■ **SET PROBLEM**:
Write out the items below as a numbered list, leaving out any blank lines.

■ **RAW RECORDS**:
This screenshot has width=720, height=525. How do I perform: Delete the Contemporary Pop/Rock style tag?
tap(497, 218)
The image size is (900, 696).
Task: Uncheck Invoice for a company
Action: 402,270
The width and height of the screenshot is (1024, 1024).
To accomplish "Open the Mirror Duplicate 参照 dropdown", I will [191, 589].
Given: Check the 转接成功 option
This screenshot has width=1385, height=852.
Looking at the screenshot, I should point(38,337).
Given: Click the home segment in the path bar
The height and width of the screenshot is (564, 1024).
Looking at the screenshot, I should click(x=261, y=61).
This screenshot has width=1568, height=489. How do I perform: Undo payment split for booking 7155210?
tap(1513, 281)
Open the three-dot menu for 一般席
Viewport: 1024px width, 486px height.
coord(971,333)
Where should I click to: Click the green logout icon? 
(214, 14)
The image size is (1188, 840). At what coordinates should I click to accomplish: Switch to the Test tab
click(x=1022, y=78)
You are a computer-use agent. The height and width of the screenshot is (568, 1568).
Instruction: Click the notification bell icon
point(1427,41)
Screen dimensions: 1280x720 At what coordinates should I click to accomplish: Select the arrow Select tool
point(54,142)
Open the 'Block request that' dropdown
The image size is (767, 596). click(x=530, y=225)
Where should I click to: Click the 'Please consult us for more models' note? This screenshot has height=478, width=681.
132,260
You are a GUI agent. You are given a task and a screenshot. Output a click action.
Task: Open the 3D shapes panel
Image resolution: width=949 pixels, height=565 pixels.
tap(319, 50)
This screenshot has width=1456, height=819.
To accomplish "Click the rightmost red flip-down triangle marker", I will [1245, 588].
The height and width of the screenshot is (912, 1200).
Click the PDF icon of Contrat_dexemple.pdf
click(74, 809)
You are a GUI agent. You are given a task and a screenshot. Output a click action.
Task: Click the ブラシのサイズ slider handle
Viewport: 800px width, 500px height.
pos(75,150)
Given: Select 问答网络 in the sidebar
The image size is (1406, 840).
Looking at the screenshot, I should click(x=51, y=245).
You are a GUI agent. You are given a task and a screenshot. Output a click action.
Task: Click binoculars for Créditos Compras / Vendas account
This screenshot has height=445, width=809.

■ **SOLUTION FOR THIS EXERCISE**:
1. This screenshot has width=720, height=525. How do I perform: Delete the Contemporary Pop/Rock style tag?
2. tap(497, 218)
3. The image size is (900, 696).
4. Task: Uncheck Invoice for a company
5. Action: 402,270
6. The width and height of the screenshot is (1024, 1024).
7. To accomplish "Open the Mirror Duplicate 参照 dropdown", I will [191, 589].
8. Given: Check the 转接成功 option
9. This screenshot has width=1385, height=852.
10. Looking at the screenshot, I should point(38,337).
11. Given: Click the home segment in the path bar
12. The height and width of the screenshot is (564, 1024).
13. Looking at the screenshot, I should click(x=261, y=61).
14. This screenshot has width=1568, height=489. How do I perform: Undo payment split for booking 7155210?
15. tap(1513, 281)
16. Open the three-dot menu for 一般席
17. Viewport: 1024px width, 486px height.
18. coord(971,333)
19. Where should I click to: Click the green logout icon? 
20. (214, 14)
21. The image size is (1188, 840). At what coordinates should I click to accomplish: Switch to the Test tab
22. click(x=1022, y=78)
23. You are a computer-use agent. The height and width of the screenshot is (568, 1568).
24. Instruction: Click the notification bell icon
25. point(1427,41)
26. Screen dimensions: 1280x720 At what coordinates should I click to accomplish: Select the arrow Select tool
27. point(54,142)
28. Open the 'Block request that' dropdown
29. The image size is (767, 596). click(x=530, y=225)
30. Where should I click to: Click the 'Please consult us for more models' note? This screenshot has height=478, width=681.
31. 132,260
32. You are a GUI agent. You are given a task and a screenshot. Output a click action.
33. Task: Open the 3D shapes panel
34. Image resolution: width=949 pixels, height=565 pixels.
35. tap(319, 50)
36. This screenshot has width=1456, height=819.
37. To accomplish "Click the rightmost red flip-down triangle marker", I will [1245, 588].
38. The height and width of the screenshot is (912, 1200).
39. Click the PDF icon of Contrat_dexemple.pdf
40. click(74, 809)
41. You are a GUI agent. You are given a task and a screenshot. Output a click action.
42. Task: Click the ブラシのサイズ slider handle
43. Viewport: 800px width, 500px height.
44. pos(75,150)
45. Given: Select 问答网络 in the sidebar
46. The image size is (1406, 840).
47. Looking at the screenshot, I should click(x=51, y=245).
48. You are a GUI agent. You are given a task and a screenshot. Output a click action.
49. Task: Click binoculars for Créditos Compras / Vendas account
50. This screenshot has height=445, width=809.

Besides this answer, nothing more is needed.